Exercise:
Restate verbatim the span of lines below between the line with "4. Suivi [tab] (549, 978)" and the line with "distribution d'assurance (187, 191)", including those two lines, and only that span.

● ● ● ●

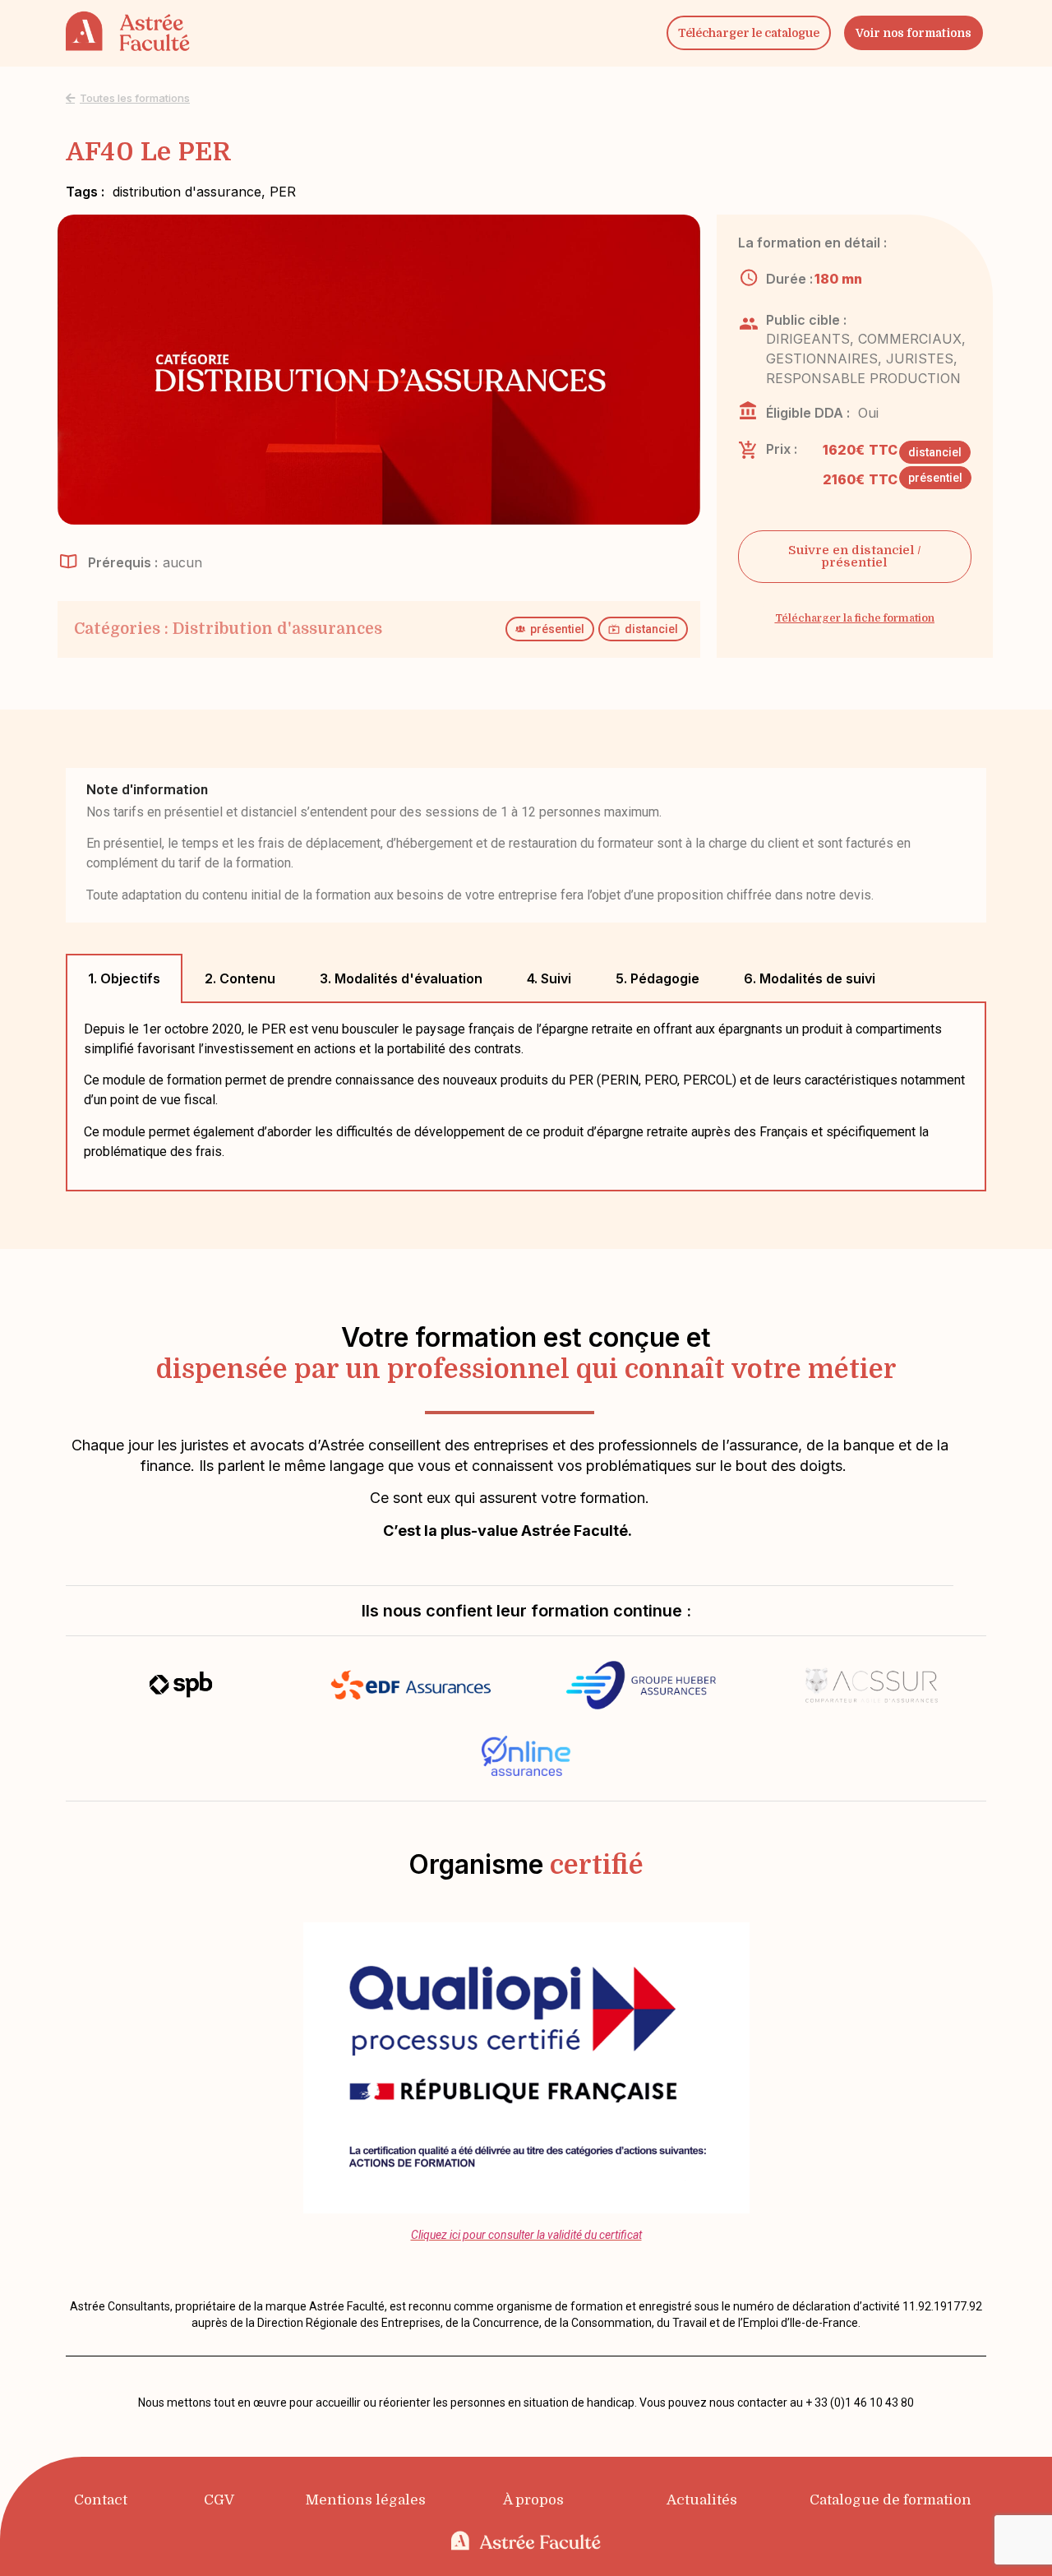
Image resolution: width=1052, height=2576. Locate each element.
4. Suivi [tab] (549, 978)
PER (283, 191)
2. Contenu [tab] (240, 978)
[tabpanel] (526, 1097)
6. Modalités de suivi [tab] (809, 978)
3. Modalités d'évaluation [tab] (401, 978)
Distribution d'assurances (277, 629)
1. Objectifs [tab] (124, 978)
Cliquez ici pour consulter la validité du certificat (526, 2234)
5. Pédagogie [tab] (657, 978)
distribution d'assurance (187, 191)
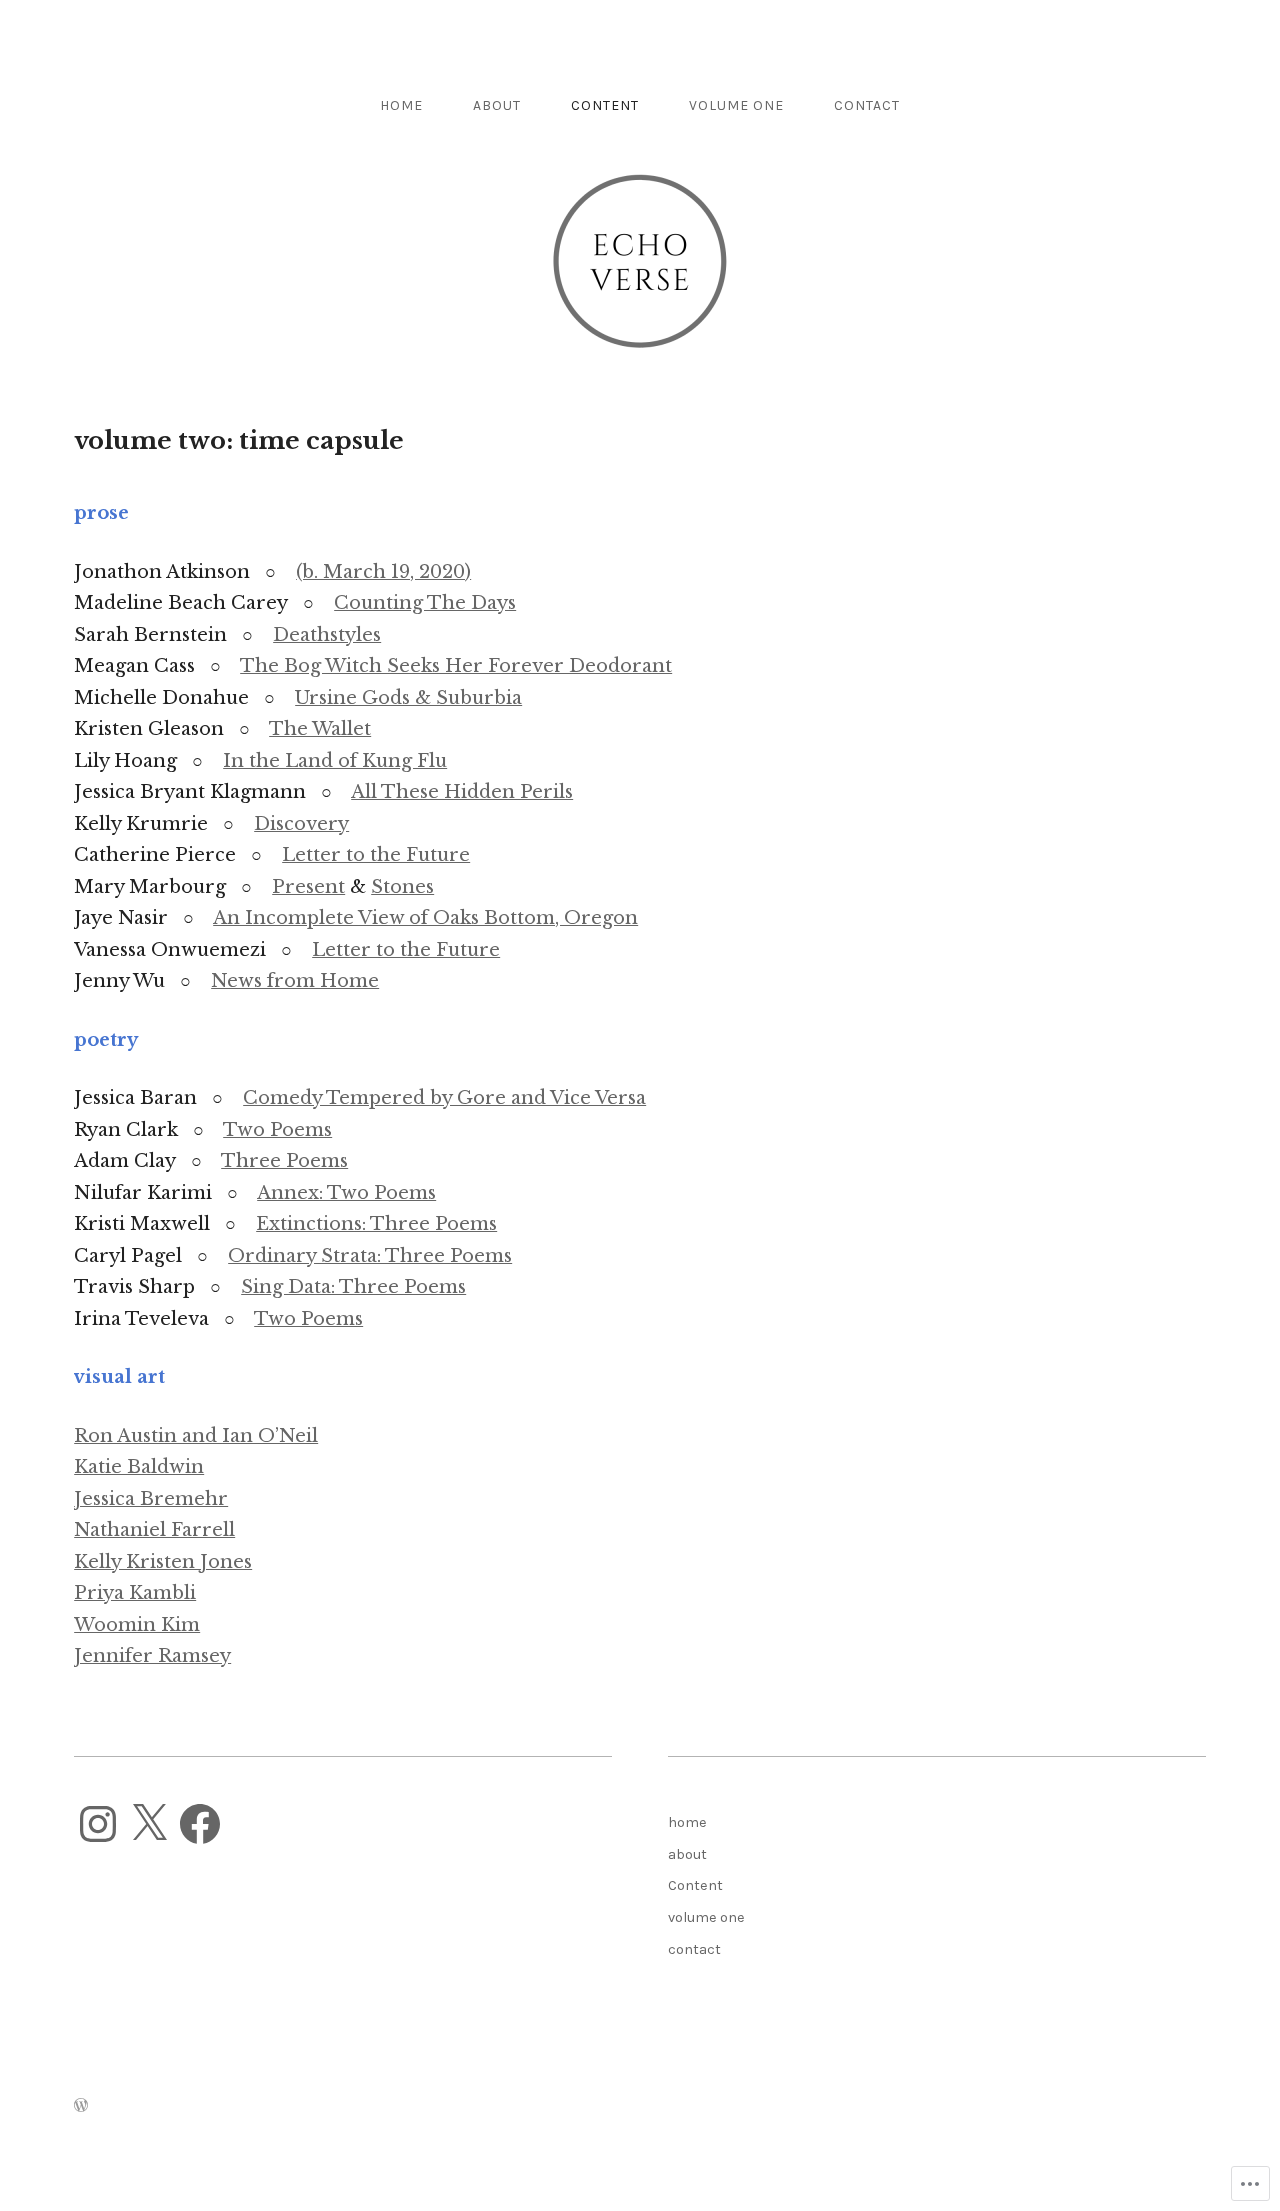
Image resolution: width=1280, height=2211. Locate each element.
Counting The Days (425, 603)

● ● ● ●

Output for this task:
4. Suivi [tab] (549, 978)
PER (283, 191)
2. Contenu [tab] (240, 978)
[tabpanel] (526, 1097)
6. Modalités de suivi [tab] (809, 978)
3. Modalités d'évaluation [tab] (401, 978)
Distribution d'assurances (277, 629)
1. Objectifs [tab] (124, 978)
Cliquez ici pour consulter la validité du certificat (526, 2234)
5. Pédagogie [tab] (657, 978)
distribution d'assurance (187, 191)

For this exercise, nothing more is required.